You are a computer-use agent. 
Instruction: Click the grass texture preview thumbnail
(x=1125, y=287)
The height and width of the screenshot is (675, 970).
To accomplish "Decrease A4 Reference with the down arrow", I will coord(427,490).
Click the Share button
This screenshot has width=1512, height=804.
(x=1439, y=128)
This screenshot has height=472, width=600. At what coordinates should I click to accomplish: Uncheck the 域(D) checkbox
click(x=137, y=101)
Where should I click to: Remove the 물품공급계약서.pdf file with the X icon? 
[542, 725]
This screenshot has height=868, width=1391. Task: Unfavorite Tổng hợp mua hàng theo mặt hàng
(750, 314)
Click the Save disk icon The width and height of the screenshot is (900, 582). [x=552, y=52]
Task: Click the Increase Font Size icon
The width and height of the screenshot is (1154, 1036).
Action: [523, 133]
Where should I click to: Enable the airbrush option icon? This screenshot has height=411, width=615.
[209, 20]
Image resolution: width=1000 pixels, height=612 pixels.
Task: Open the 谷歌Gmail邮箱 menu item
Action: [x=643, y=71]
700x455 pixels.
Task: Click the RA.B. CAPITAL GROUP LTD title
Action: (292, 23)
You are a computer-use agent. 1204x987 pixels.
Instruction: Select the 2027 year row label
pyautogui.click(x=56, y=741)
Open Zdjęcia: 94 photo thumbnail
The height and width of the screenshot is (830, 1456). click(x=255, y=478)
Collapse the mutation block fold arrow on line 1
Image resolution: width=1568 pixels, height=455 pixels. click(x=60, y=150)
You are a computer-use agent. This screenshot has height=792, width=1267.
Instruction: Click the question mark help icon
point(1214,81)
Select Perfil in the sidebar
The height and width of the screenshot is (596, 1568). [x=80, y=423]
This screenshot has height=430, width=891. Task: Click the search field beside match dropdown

# # # # # # #

#### About this exercise
Could you return all lines from the records that include the word "agent"?

#### Expected output
You are a computer-use agent. 
You are a computer-use agent. 1204x987 pixels.
You are a computer-use agent. This screenshot has height=792, width=1267.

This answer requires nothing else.